Theta = np.random.randn(n_inputs, n_outputs) # initialize the parameter matrix Θ

for epoch in tqdm(range(n_epochs)):
    score = X_train.dot(Theta)
    y_proba = softmax(score)
    loss = - np.mean(np.sum(y_train_one_hot * np.log(y_proba + epsilon), axis=1)) # cost function
    error = y_proba - y_train_one_hot
    if epoch % 500 == 0:
        print(epoch,loss)
    gradient = 1/m * X_train.T.dot(error)
    Theta = Theta - eta * gradient # GD

🥳 The Softmax model is train, let's look at the parameters matrix Θ:

In [None]:
Theta

Let's make predictions for the validation set and check the accuracy score:

In [None]:
score = X_val.dot(Theta)
y_proba = softmax(score)
y_predict = np.argmax(y_proba, axis=1)

accuracy_score = np.mean(y_predict == y_val)
accuracy_score

Not bad the model are now trained! Let's try now to add some regularization and implement early stopping as well

## 3. Ridge regularization $(l_2)$
---
The code bellow is pretty much the same than the one above except that we add a regularize term in the loss function.

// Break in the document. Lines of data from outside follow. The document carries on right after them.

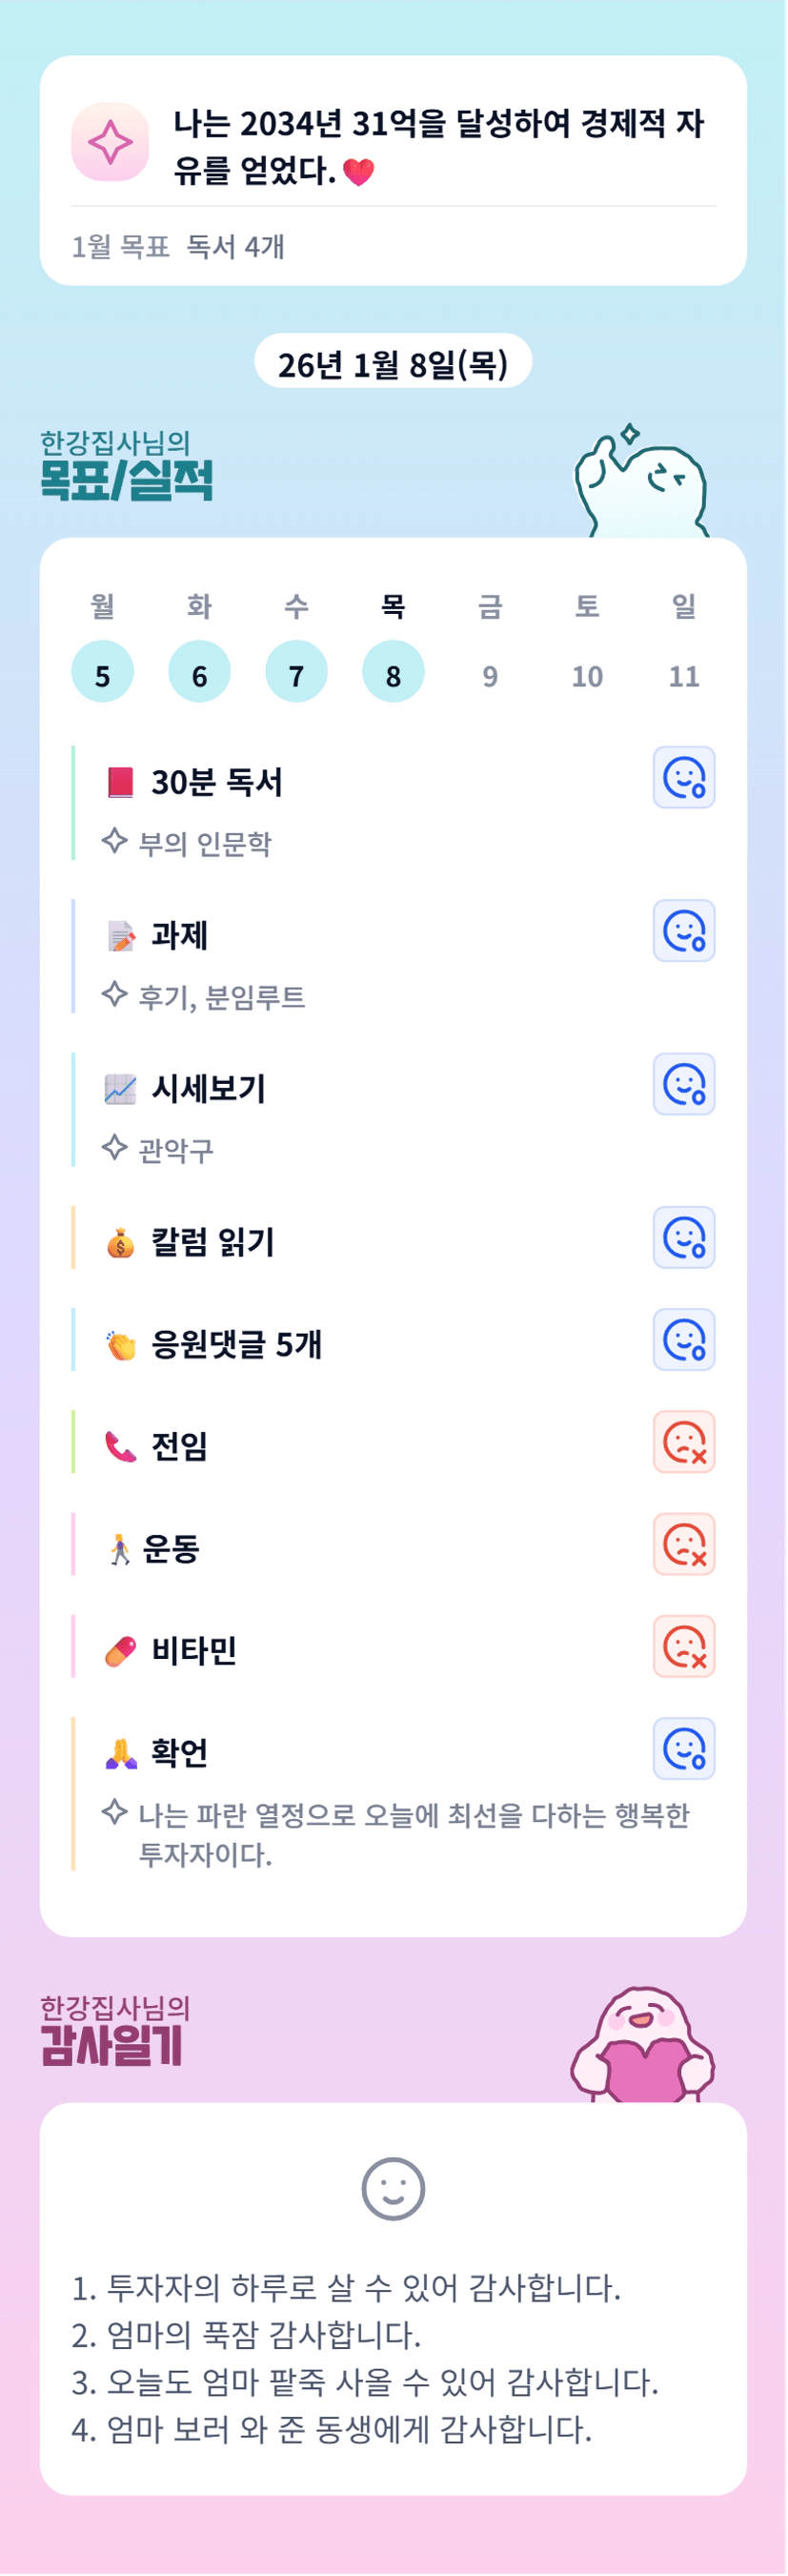
Task: Click the money bag icon beside 칼럼 읽기
Action: click(x=120, y=1243)
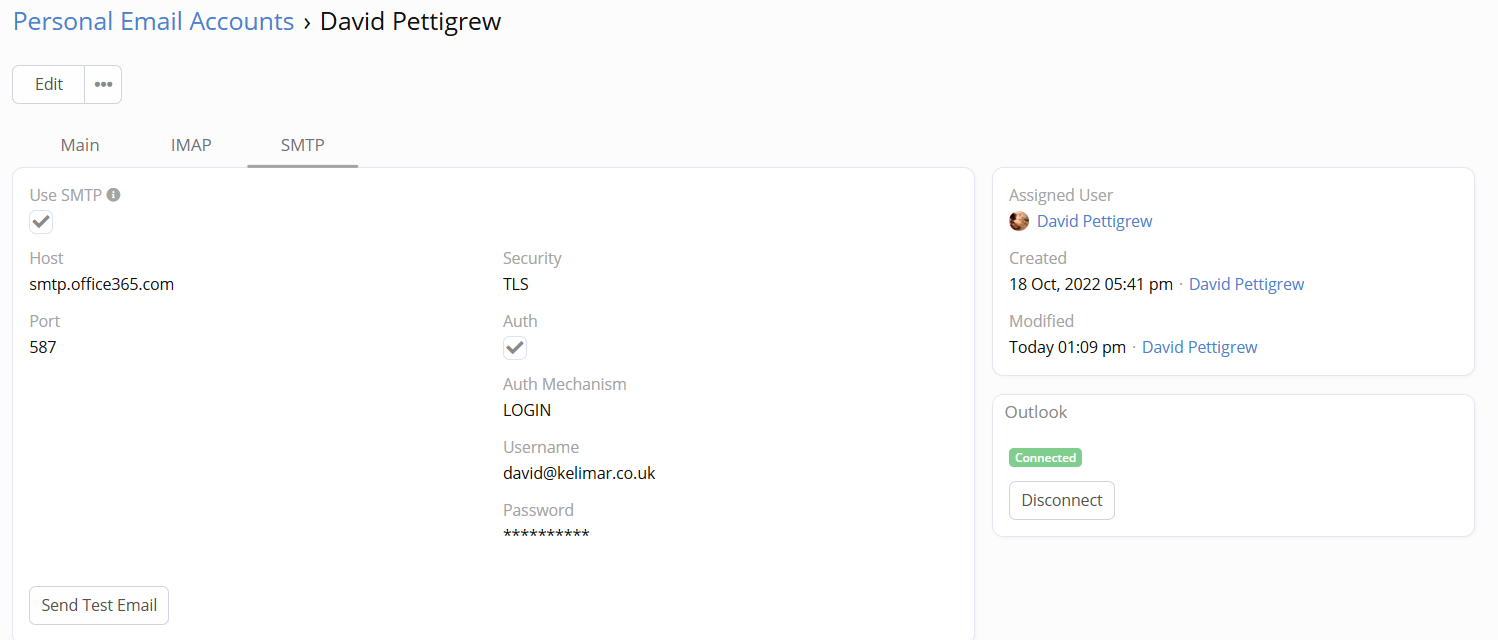Click David Pettigrew's avatar in Assigned User
This screenshot has width=1498, height=640.
coord(1019,221)
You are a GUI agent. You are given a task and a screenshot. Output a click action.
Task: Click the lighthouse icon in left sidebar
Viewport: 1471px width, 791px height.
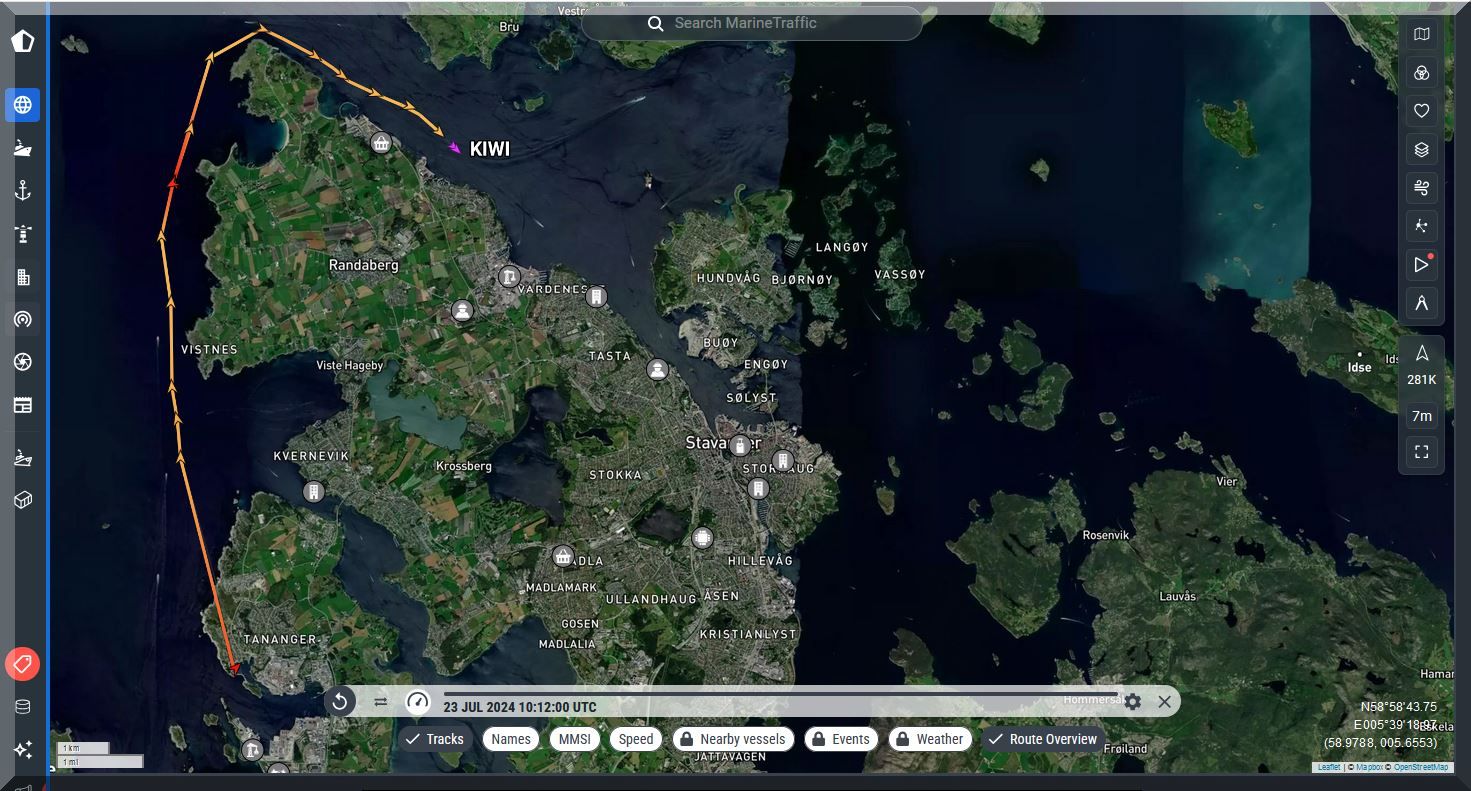[x=23, y=234]
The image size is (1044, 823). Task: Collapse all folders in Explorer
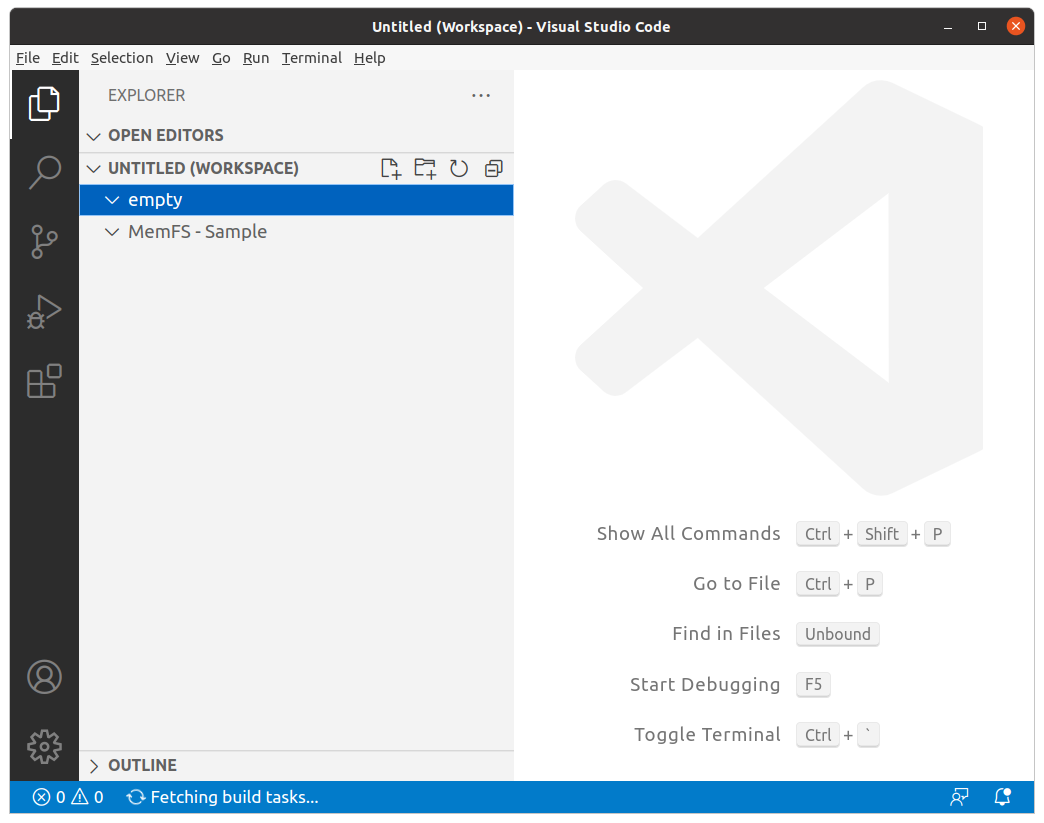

We have also increased the learning rate 

$J(\mathbf{\Theta}) =$ _Cross entropy loss_ $ + \dfrac{1}{2}\alpha\sum{_{i=1}^n}^{}\sum{_{k=1}^K}{\theta_i^k}$

In [None]:
from tqdm import tqdm

eta = 0.1 # learning rate
n_epochs = 5001 
m = X_train.shape[0] # number of instances
epsilon = 1e-7
alpha = 0.1 # regularized hyperparameter

Theta = np.random.randn(n_inputs, n_outputs) # initialize the parameter matrix Θ

for epoch in tqdm(range(n_epochs)):
    score = X_train.dot(Theta)
    Y_proba = softmax(score)
    x_entropy_loss = - np.mean(np.sum(y_train_one_hot * np.log(Y_proba + epsilon), axis=1))
    l2_loss = 1/2 * np.sum(np.square(Theta[1:])) # we don't regularize the bias
    loss = x_entropy_loss + alpha * l2_loss
    error = Y_proba - y_train_one_hot
    if epoch % 500 == 0:
        print(epoch,loss)
    gradient = 1/m * X_train.T.dot(error) + np.r_[np.zeros([1, n_outputs]), alpha * Theta[1:]]
    Theta = Theta - eta * gradient # GD

Let's make predictions for the validation set and check the accuracy score:

In [None]:
score = X_train.dot(Theta)
y_proba = softmax(score)
y_predict = np.argmax(y_proba, axis=1)

accuracy_score = np.mean(y_predict == y_train)
accuracy_score

## 4. Early Stoping
---
We need to mesure the loss on the validation set at each epoch and stop the model when the loss start growing

In [None]:
from tqdm import tqdm

eta = 0.1 # learning rate
n_epochs = 10001 
m = X_train.shape[0] # number of instances
epsilon = 1e-7
alpha = 0.1 # regularized hyperparameter
best_loss = np.infty

Theta = np.random.randn(n_inputs, n_outputs) # initialize the parameter matrix Θ

for epoch in tqdm(range(n_epochs)):
    score = X_train.dot(Theta)
    Y_proba = softmax(score)
    x_entropy_loss = - np.mean(np.sum(y_train_one_hot * np.log(Y_proba + epsilon), axis=1))
    l2_loss = 1/2 * np.sum(np.square(Theta[1:])) # we don't regularize the bias
    loss = x_entropy_loss + alpha * l2_loss
    error = Y_proba - y_train_one_hot
    if epoch % 500 == 0:
        print(epoch,loss)
    gradient = 1/m * X_train.T.dot(error) + np.r_[np.zeros([1, n_outputs]), alpha * Theta[1:]]
    Theta = Theta - eta * gradient # GD
    
    # add early stoppingval loss
    score = X_val.dot(Theta)
    Y_proba = softmax(score)
    x_entropy_loss = - np.mean(np.sum(y_val_one_hot * np.log(Y_proba + epsilon), axis=1))
    l2_loss = 1/2 * np.sum(np.square(Theta[1:])) # we don't regularize the bias
    val_loss = x_entropy_loss + alpha * l2_loss
    if val_loss < best_loss:
        best_loss = val_loss
    else:
        print(epoch - 1, best_loss)
        print(epoch, loss, "Early stopping")
        break

In [None]:
score = X_train.dot(Theta)
y_proba = softmax(score)
y_predict = np.argmax(y_proba, axis=1)

accuracy_score = np.mean(y_predict == y_train)
accuracy_score